▶ _REQUIRED ACTION_:
Up to and including the line with "VIew (1133, 1159)", restate the material below word for word, beginning with its first line.
------------------------------------------------------------------------
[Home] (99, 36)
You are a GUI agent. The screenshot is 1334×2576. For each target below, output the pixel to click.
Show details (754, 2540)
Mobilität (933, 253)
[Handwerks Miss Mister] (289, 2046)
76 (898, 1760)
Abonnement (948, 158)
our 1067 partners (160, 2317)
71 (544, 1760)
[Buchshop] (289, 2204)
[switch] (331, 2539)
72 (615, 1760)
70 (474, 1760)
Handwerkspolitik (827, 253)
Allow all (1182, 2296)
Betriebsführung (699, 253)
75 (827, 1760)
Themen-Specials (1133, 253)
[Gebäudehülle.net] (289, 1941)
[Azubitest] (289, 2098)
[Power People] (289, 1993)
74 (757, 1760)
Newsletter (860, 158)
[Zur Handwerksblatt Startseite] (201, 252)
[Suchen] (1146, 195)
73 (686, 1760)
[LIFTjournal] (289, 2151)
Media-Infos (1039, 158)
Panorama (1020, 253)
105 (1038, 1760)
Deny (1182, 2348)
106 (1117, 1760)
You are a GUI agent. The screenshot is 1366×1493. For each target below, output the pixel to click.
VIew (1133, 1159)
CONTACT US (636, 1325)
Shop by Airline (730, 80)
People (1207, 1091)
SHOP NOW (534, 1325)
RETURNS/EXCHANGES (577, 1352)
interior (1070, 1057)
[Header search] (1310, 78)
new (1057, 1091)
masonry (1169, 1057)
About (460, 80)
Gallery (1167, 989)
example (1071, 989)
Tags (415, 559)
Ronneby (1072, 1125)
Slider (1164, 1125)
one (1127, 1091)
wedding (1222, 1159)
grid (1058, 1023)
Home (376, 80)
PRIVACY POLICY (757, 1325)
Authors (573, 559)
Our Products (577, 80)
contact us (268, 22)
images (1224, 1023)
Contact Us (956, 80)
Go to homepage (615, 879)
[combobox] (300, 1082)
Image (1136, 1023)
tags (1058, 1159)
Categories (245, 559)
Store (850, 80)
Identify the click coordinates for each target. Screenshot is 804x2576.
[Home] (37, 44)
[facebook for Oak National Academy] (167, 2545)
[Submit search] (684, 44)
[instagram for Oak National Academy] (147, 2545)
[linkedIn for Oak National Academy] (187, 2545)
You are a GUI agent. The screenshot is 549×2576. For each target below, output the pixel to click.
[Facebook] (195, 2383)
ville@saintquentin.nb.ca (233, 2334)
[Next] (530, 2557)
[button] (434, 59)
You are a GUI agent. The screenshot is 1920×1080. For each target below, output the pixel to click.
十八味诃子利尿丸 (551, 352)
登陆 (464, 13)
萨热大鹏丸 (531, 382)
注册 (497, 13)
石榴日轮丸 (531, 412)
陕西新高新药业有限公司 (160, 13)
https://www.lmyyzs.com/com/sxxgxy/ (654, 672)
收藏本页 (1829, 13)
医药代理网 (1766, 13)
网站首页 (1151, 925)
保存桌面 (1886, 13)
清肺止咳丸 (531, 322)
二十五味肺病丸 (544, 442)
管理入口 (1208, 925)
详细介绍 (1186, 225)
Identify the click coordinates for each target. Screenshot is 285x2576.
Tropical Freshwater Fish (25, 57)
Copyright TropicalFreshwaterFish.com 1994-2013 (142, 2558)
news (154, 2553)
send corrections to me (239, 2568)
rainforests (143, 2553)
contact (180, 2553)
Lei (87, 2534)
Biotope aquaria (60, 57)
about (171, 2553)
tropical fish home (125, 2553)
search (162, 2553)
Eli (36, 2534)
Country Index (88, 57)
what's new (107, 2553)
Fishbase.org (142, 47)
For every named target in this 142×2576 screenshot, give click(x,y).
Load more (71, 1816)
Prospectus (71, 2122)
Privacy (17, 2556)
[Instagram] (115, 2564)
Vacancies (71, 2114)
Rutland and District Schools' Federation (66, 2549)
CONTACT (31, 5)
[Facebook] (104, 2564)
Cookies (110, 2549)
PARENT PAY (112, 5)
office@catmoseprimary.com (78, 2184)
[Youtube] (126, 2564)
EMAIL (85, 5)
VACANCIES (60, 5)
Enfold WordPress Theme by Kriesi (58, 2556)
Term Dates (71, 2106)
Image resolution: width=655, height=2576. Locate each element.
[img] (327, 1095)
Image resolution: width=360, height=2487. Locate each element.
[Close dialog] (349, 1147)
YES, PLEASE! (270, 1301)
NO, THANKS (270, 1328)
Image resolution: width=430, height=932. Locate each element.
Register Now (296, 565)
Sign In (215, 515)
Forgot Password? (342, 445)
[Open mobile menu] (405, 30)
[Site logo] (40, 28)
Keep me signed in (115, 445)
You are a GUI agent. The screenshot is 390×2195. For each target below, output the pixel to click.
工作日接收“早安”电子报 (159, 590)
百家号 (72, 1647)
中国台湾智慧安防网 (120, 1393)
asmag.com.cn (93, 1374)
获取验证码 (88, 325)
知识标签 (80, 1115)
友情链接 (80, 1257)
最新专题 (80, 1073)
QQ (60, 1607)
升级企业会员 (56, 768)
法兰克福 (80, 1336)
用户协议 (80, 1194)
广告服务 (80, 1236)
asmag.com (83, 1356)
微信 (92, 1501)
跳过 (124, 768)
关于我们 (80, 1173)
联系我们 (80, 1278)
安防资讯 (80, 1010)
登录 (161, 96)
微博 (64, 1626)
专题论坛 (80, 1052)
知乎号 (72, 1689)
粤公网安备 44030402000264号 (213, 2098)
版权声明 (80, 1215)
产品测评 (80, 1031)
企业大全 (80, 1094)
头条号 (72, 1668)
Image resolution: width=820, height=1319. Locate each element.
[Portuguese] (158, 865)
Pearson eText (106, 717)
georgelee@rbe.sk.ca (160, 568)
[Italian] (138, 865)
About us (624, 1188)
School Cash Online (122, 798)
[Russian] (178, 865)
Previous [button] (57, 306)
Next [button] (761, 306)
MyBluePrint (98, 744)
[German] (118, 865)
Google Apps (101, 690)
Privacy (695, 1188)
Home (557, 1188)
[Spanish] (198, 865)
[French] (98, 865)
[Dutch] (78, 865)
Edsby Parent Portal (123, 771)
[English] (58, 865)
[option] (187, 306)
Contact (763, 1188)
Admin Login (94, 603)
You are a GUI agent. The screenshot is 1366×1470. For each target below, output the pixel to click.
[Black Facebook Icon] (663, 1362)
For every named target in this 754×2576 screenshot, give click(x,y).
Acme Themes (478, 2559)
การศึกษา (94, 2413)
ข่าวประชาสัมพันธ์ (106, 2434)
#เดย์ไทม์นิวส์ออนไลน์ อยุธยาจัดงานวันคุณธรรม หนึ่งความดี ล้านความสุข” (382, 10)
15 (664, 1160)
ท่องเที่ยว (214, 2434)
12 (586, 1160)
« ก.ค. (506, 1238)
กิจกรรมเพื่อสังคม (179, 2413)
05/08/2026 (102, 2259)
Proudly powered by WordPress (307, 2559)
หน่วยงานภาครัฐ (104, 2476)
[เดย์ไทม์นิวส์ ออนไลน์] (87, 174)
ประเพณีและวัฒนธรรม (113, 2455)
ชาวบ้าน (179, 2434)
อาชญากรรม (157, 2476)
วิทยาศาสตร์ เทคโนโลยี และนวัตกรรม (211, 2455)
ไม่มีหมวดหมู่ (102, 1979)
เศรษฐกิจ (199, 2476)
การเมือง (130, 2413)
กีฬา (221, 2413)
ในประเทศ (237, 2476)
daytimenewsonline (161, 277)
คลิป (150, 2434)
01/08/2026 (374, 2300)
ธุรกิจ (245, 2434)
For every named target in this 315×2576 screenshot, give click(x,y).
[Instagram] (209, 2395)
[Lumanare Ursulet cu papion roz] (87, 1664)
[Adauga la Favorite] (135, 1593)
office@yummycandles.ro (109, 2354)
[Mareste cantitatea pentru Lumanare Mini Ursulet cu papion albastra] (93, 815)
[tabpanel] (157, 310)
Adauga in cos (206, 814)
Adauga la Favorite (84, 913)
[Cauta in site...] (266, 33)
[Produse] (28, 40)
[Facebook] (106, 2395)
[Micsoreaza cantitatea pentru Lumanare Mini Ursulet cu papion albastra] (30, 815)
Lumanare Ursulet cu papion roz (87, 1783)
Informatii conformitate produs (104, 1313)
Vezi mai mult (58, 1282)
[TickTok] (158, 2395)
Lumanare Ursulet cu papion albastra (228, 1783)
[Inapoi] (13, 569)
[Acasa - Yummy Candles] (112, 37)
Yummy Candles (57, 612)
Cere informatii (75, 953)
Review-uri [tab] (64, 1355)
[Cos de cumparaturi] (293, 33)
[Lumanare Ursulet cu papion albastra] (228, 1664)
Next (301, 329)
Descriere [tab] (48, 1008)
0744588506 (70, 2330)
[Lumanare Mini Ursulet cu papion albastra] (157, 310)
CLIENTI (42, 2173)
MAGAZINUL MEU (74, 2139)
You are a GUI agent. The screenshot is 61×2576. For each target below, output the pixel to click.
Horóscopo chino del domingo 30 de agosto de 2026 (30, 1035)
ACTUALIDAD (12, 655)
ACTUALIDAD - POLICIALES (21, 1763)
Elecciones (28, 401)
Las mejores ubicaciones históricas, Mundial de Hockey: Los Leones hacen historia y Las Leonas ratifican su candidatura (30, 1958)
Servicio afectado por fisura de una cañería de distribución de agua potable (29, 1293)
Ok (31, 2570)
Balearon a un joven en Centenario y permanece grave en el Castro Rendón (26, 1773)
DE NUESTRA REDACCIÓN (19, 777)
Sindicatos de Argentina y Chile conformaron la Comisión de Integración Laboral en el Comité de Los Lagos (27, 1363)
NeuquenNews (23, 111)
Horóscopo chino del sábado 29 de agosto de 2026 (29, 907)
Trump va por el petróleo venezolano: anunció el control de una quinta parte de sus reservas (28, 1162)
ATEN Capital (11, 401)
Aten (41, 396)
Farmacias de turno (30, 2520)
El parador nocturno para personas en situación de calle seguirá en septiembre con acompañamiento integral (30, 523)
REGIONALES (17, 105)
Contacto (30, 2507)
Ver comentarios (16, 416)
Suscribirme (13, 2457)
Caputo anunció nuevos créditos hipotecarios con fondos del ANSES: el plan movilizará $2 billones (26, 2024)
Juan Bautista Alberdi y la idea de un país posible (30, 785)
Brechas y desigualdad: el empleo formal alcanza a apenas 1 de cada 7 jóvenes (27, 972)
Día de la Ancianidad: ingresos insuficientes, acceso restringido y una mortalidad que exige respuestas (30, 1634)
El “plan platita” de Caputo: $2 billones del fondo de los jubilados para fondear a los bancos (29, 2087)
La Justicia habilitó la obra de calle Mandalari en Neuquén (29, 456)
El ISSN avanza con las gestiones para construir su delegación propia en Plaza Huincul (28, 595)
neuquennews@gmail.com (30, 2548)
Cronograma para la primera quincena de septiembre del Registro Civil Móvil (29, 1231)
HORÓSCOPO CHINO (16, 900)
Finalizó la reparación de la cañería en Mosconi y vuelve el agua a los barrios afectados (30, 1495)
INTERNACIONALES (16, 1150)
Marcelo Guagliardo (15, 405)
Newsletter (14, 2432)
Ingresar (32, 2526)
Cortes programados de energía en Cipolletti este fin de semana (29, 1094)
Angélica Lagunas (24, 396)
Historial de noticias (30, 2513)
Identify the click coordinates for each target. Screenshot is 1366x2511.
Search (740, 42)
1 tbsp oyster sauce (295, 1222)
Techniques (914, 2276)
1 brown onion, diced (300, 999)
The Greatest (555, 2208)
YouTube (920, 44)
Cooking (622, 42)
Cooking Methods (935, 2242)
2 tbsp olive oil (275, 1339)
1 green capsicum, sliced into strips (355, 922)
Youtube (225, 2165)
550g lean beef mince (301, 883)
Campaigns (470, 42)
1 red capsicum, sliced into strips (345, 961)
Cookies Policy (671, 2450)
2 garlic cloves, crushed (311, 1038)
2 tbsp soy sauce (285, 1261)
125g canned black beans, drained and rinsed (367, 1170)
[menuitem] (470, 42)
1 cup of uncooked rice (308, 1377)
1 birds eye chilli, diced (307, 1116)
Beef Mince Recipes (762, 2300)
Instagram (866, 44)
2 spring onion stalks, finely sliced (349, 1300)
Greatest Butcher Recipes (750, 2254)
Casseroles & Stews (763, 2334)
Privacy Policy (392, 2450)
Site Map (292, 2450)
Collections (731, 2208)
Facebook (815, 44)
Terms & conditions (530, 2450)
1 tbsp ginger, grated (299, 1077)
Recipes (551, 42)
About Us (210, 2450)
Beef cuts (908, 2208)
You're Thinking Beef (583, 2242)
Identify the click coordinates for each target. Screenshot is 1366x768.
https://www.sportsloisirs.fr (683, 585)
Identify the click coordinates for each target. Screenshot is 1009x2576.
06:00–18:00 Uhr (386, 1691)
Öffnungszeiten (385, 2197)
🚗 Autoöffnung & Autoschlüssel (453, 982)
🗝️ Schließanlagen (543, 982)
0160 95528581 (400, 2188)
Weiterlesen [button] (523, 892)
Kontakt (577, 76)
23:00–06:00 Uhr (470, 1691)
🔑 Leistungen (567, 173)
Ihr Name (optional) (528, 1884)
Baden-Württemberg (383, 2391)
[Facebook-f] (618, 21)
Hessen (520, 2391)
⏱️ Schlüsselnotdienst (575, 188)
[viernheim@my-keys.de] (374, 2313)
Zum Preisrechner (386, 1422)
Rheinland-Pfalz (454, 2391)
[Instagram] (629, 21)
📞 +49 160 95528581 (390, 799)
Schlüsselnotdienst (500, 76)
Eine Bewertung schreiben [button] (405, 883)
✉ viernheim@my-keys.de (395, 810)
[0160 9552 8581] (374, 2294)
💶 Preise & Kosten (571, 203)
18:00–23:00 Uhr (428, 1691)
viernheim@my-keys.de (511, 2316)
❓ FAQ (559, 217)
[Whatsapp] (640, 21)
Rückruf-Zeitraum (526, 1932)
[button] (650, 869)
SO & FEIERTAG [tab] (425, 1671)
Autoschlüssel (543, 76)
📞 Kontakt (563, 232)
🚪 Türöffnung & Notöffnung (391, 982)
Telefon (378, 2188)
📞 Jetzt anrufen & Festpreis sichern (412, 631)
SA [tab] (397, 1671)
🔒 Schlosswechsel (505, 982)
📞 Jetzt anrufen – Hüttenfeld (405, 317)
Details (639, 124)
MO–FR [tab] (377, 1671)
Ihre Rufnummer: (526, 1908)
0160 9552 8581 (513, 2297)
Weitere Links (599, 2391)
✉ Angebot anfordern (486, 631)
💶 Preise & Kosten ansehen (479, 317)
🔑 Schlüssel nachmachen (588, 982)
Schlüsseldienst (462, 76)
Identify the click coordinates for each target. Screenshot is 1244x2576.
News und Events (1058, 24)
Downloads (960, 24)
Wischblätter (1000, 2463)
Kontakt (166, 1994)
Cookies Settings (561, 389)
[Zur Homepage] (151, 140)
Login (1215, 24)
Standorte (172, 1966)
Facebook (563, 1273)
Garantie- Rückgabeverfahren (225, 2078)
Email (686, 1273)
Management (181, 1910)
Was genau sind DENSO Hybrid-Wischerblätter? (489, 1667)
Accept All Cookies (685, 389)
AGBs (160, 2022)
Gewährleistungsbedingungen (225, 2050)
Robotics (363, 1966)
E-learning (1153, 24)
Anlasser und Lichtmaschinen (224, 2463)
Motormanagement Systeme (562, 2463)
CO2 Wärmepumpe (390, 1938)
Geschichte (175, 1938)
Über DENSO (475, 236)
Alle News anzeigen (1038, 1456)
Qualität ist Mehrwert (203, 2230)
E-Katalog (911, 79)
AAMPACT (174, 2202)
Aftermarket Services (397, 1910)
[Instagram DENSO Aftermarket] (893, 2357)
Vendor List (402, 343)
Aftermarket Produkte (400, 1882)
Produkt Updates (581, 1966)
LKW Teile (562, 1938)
------------------------------------------------------------------------
▶ _OUTPUT FOR THIS TASK_:
[Home] (99, 36)
You are a GUI agent. The screenshot is 1334×2576. For each target below, output the pixel to click.
Show details (754, 2540)
Mobilität (933, 253)
[Handwerks Miss Mister] (289, 2046)
76 (898, 1760)
Abonnement (948, 158)
our 1067 partners (160, 2317)
71 (544, 1760)
[Buchshop] (289, 2204)
[switch] (331, 2539)
72 (615, 1760)
70 (474, 1760)
Handwerkspolitik (827, 253)
Allow all (1182, 2296)
Betriebsführung (699, 253)
75 (827, 1760)
Themen-Specials (1133, 253)
[Gebäudehülle.net] (289, 1941)
[Azubitest] (289, 2098)
[Power People] (289, 1993)
74 (757, 1760)
Newsletter (860, 158)
[Zur Handwerksblatt Startseite] (201, 252)
[Suchen] (1146, 195)
73 (686, 1760)
[LIFTjournal] (289, 2151)
Media-Infos (1039, 158)
Panorama (1020, 253)
105 (1038, 1760)
Deny (1182, 2348)
106 (1117, 1760)
You are a GUI agent. The screenshot is 1366×1493. For each target below, output the pixel to click.
VIew (1133, 1159)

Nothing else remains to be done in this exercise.